Con el objetivo de garantizar entornos de aprendizaje seguros y reducir la propagación de virus estacionales, el Ministerio de Salud Pública y Bienestar Social, a través de la Dirección General de Promoción de la Salud, recuerda a la ciudadanía la vigencia y relevancia del Protocolo de Filtro Escolar.
Este protocolo es una herramienta para la detección temprana y el manejo oportuno de signos y síntomas relacionados con enfermedades febriles y respiratorias en el ámbito educativo.
La efectividad de esta medida sanitaria se basa en la corresponsabilidad, involucrando activamente a familias, directivos, docentes y estudiantes mediante tres niveles de control:
• Filtro en el hogar (primer nivel): padres, madres o tutores deben realizar el monitoreo inicial antes de que el estudiante se traslade a la institución. Detectar precozmente síntomas en el hogar para evitar la propagación del virus en la comunidad.

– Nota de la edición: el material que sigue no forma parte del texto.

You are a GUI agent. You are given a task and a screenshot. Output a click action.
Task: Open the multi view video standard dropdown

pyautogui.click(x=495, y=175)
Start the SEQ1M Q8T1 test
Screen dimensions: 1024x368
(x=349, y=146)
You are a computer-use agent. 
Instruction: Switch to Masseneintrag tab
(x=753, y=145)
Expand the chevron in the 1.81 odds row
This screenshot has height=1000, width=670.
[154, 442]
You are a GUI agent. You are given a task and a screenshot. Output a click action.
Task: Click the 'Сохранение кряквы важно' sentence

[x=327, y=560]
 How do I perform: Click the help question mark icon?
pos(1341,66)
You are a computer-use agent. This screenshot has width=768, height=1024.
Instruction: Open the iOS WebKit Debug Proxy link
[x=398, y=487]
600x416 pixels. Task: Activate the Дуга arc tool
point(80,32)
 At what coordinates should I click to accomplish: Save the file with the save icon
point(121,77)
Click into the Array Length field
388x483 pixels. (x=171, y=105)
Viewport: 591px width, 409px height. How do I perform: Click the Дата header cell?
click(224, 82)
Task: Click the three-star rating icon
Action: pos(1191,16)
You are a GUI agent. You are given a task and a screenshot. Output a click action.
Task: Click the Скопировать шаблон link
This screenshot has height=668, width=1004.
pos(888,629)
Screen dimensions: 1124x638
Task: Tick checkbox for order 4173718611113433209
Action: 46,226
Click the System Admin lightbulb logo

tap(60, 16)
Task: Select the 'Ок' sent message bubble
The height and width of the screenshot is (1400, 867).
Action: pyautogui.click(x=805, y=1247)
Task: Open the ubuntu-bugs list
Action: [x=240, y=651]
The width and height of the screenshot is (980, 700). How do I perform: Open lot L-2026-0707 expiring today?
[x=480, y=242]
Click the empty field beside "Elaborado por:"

• Filtro institucional (segundo nivel): al ingreso a la escuela o colegio, las autoridades educativas deben implementar mecanismos para identificar casos sospechosos, protegiendo así a estudiantes y personal.
• Filtro en el aula (tercer nivel): los docentes tienen un rol activo durante la jornada escolar para vigilar cambios en el estado de salud de los estudiantes y activar protocolos de aislamiento e intervención cuando sea necesario.
Medidas preventivas esenciales
Para fortalecer la implementación del protocolo, el Ministerio de Salud Pública recomienda adoptar las siguientes prácticas de higiene y cuidado:
• Verificar la temperatura corporal antes de salir del hogar. En caso de fiebre, no enviar al estudiante a la escuela y acudir al servicio de salud más cercano.
• Fomentar el lavado frecuente de manos con agua y jabón, y desinfectar regularmente las superficies de uso común.
• Asegurar la ventilación cruzada y constante en aulas y espacios cerrados.
• Cubrir la boca y nariz con el ángulo interno del codo o un pañuelo desechable al toser o estornudar. Evitar tocarse el rostro.
• No compartir utensilios personales ni alimentos. Mantener al día el esquema de vacunación, especialmente la vacuna contra la influenza.
El Ministerio de Salud Pública y Bienestar Social reitera que la prevención es una tarea conjunta. La aplicación sistemática del Filtro Escolar no solo protege la salud integral de niños y adolescentes, sino que también garantiza la continuidad del calendario académico en un ambiente seguro desde el punto de vista epidemiológico.